What This Teaches About Security Theater
My immediate jump to “this is fraud” illustrates a problem with security analysis: when you’re looking for attacks, everything looks like an attack.
The reality is that most anomalies in your logs aren’t sophisticated threats. They’re typos, misconfigured systems, users who don’t understand how email works, or automated scanners doing routine reconnaissance that will never escalate to actual exploitation.
The trick is maintaining enough skepticism to investigate without enough paranoia to waste time on ghosts. I run Wazuh SIEM, CrowdSec, and monitor twenty WordPress installations precisely because I want to know when something strange happens. But knowing something strange happened doesn’t automatically mean you know what it means.
The Catch-All Decision
Running a catch-all email configuration on your business domain is a choice with tradeoffs. You gain visibility into what’s hitting your infrastructure – typos, probes, automated systems trying to reach standard addresses. You lose the natural filtering that comes from only receiving mail to addresses that actually exist.
For me, the visibility is worth it. I want to know when someone mistypes my domain or when automated systems are testing addresses. But I also have to accept that most of what the catch-all catches is noise, and distinguishing signal from noise requires actual analysis.

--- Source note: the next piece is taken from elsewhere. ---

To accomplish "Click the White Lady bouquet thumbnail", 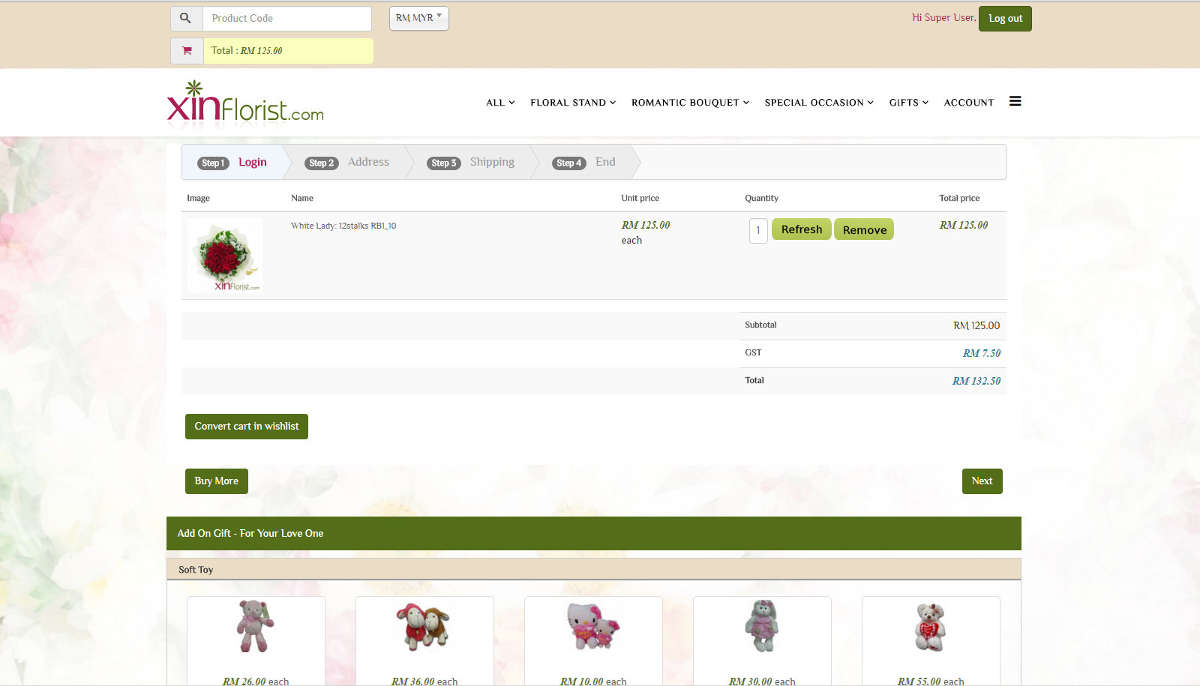I will (225, 256).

In this case, I almost let pattern recognition override common sense. “Farm@” plus timing plus my security mindset nearly convinced me this was definitely fraud when it’s probably just someone who can’t type on a phone keyboard.
Technical Reference
If you’re investigating similar incidents, here’s what to check:
Authentication headers: SPF, DKIM, and DMARC will tell you if the email actually came from who it claims. All three should pass for legitimate services. In this case, both Stripe and SevenRooms passed cleanly.

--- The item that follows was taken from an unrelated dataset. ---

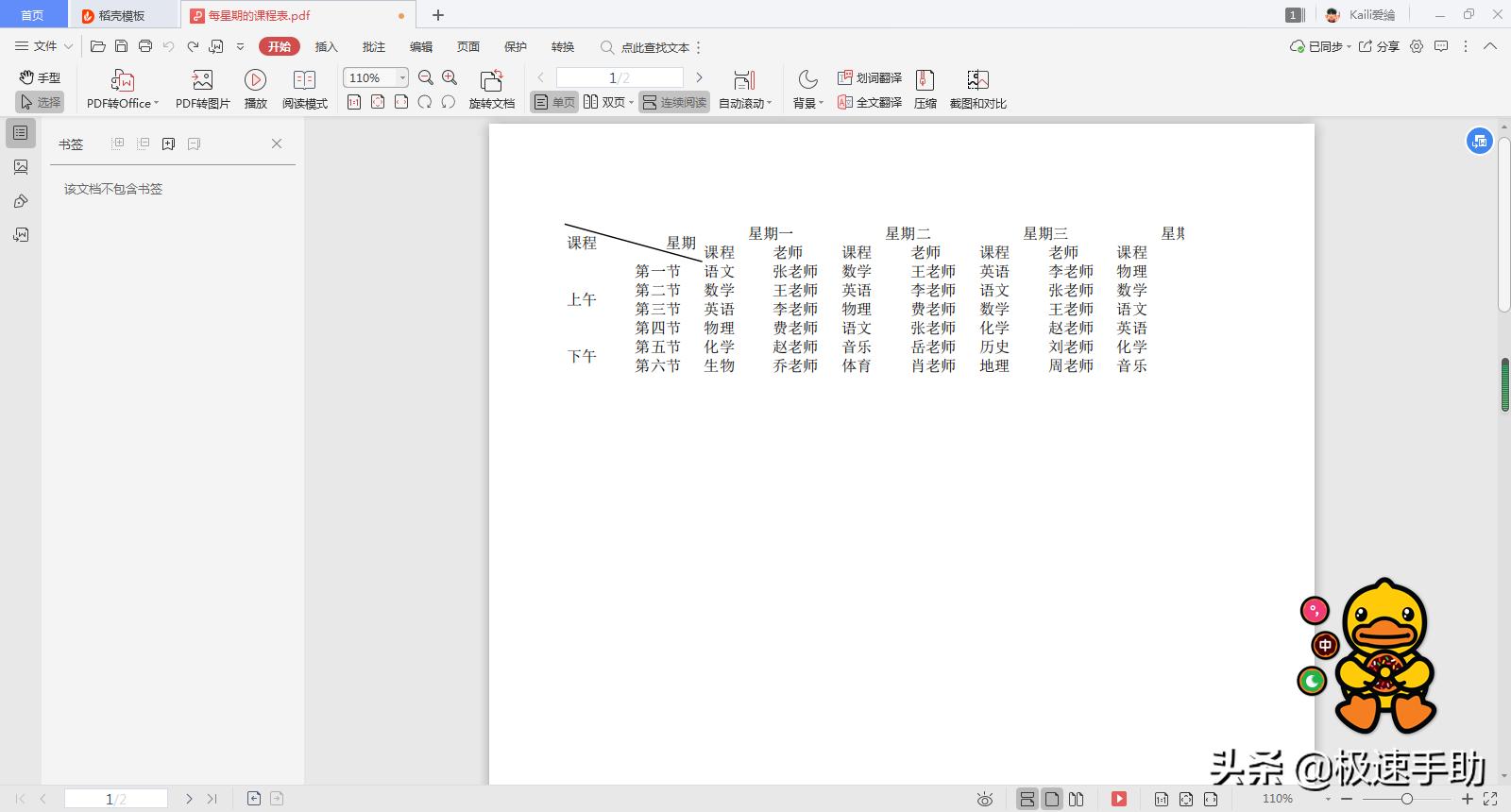Click the zoom slider in status bar

coord(1406,799)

Timing analysis: Consider whether the timing makes sense for legitimate use. 30 seconds between payment verification and booking confirmation is normal checkout flow, not necessarily automation.
Content analysis: Look at what was actually booked. High-value reservations with large parties are more suspicious than modest bookings.
Infrastructure patterns: Check if your logs show similar attempts to other non-existent addresses. A single incident could be a typo. Multiple systematically-generated addresses suggest reconnaissance or attack.
The base rate: Most weird things that happen aren’t attacks. They’re mistakes. Start with that assumption and look for evidence that contradicts it, not the other way around.
I’ll update this if Garfish Manly gets back to me with what actually happened. For now, consider it a reminder that security analysis requires actual thinking, not just pattern matching.
Update [pending]: Awaiting response from restaurant to confirm whether this was typo or fraud.